Put aside the preconceived stereotypes about their generation and focus on their individual needs to help them be successful in their jobs. Some might want to focus on additional training so they can move within the company. Others might want the ability to work remotely, and some want the opportunity to experience other areas of the company. The Harvard Business Review suggests adding new questions to your annual employee satisfaction survey such as ones about their professional path and their preferred method of communication. Which brings us to our next point.
One form of communication doesn’t fit all generations, says Nishimura. “The way you communicate is just as important as what you communicate.” Most companies offer training tools on their website or their intranet. Putting it up might be easy and time saving for managers and HR departments, but it might get lost and ignored by their employees if there is only way to access it.
Instead, says Nishimura, take the time to ensure information, tools and training are accessible in multiple formats preferred by each generation. So while some might prefer access via their computers, others might prefer to access information via their phones. Some might want to read while others prefer video.

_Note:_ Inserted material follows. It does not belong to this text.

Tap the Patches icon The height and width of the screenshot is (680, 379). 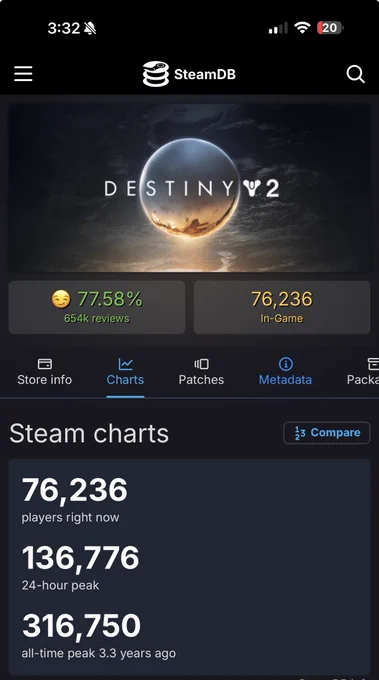pyautogui.click(x=201, y=363)
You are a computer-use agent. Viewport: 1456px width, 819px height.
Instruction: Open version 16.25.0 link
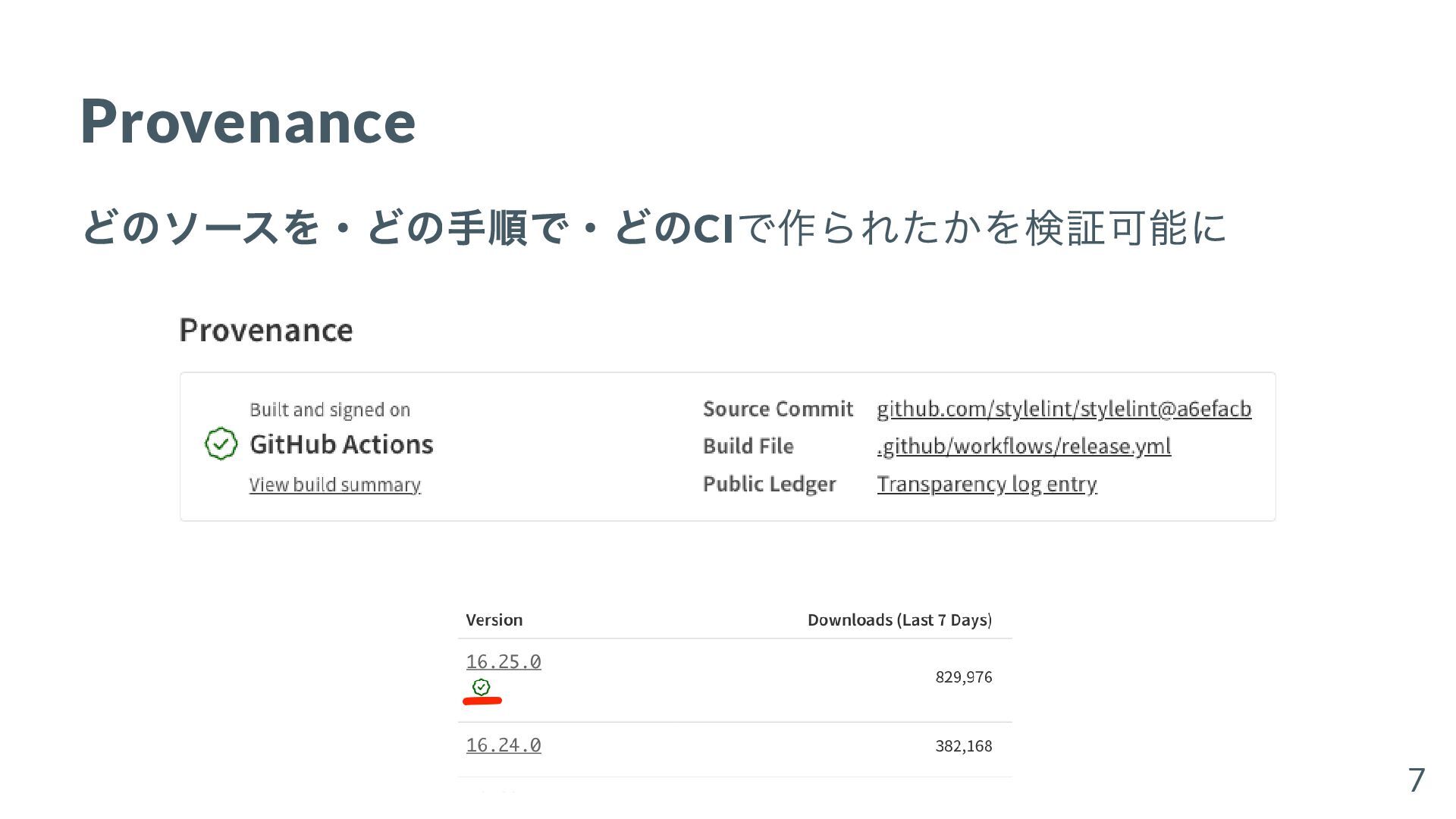(504, 661)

Team-building activities can be good or bad. The bad ones feel like obligations, a top-down idea of fun while employees attend for good optics. Instead of a top-down approach to employee engagement, let your employees guide you to what they need to remain engaged.
Different age groups have different ideas of what makes a good incentive. A younger age group might want more mentoring, remote-working options or team outings. Gen X might want incentives that include company matching for their RRSPs and flexible work hours so they can spend time with their children. Older generations might want the option to work part-time. Offering different types of incentives engages all your employees. And it doesn’t mean you have to stop office baseball game outings!

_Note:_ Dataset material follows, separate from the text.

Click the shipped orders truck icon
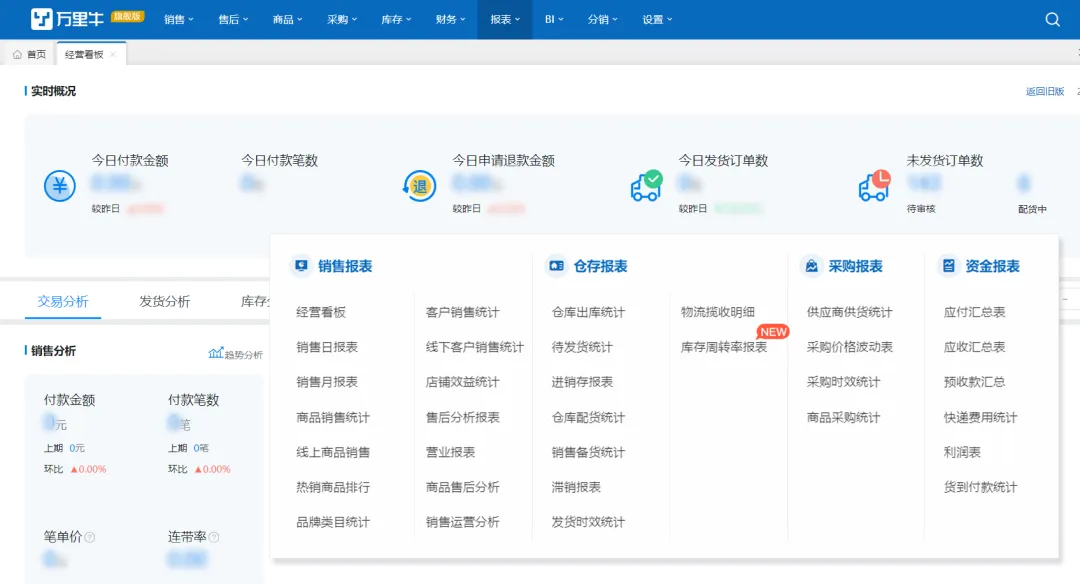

A multi-generational workforce is a boon to businesses. It’s an opportunity to leverage decades of experience that might be lost as people leave the workforce. That wealth of knowledge can move up and down the generations as they work together.

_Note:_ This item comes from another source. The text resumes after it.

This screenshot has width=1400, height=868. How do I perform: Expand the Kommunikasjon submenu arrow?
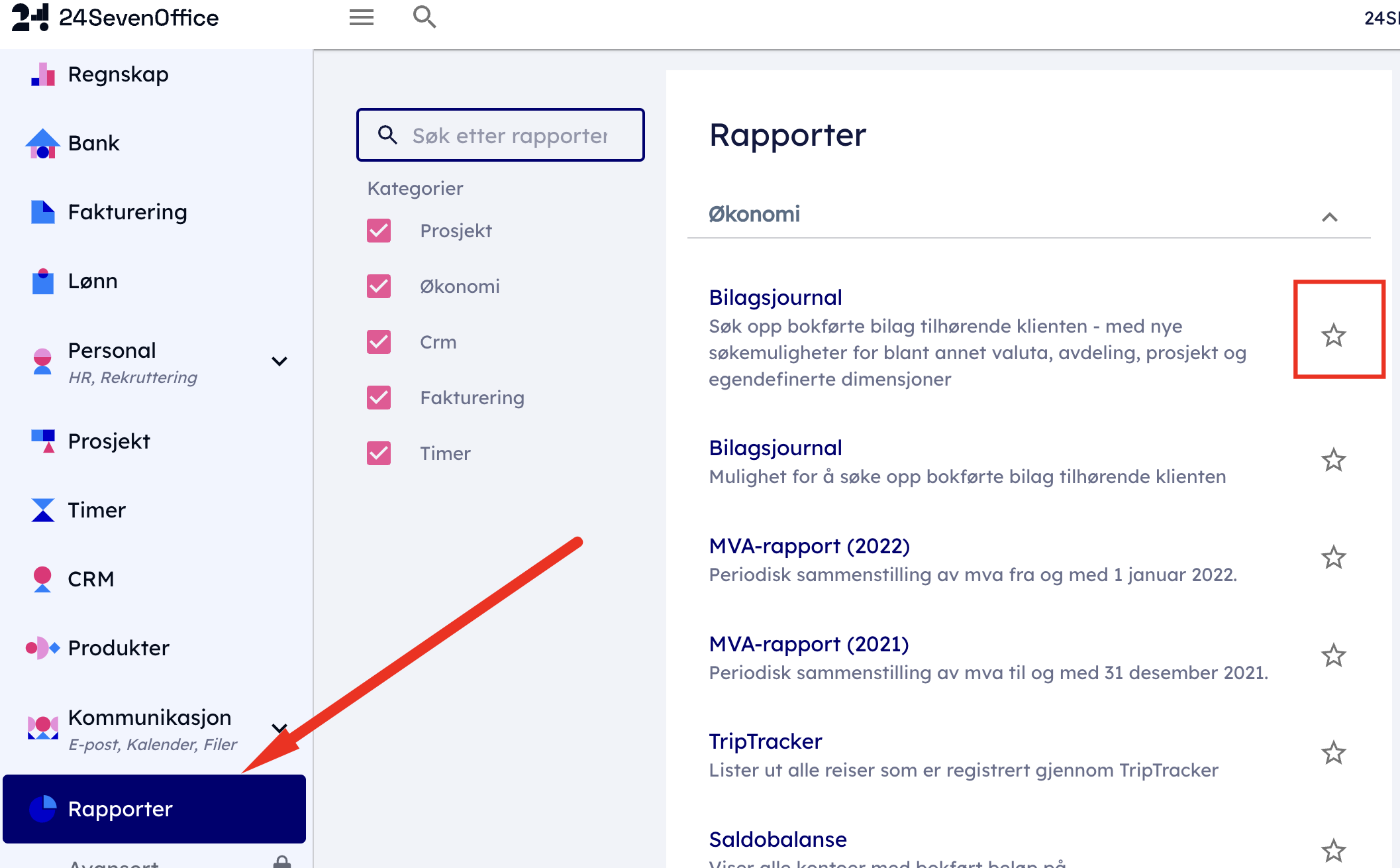point(279,728)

There’s also the opportunity for mentorship within the generations. The younger generations tend to be more tech-savvy, which they can teach to older generations, and older generations can share their corporate knowledge. Create opportunities for the different groups to work together on projects or learning activities where they can share their knowledge in an open, encouraging atmosphere.
Despite what you might have read about each generation, one thing remains constant between them all: they want to be engaged with their work and with the company. It’s up to companies to make the effort to understand the needs and wants of each person in each generation and adjust their actions and behavior to accommodate them. Doing this makes for satisfied employees and reduced employee turnover for a company. It’s a win-win.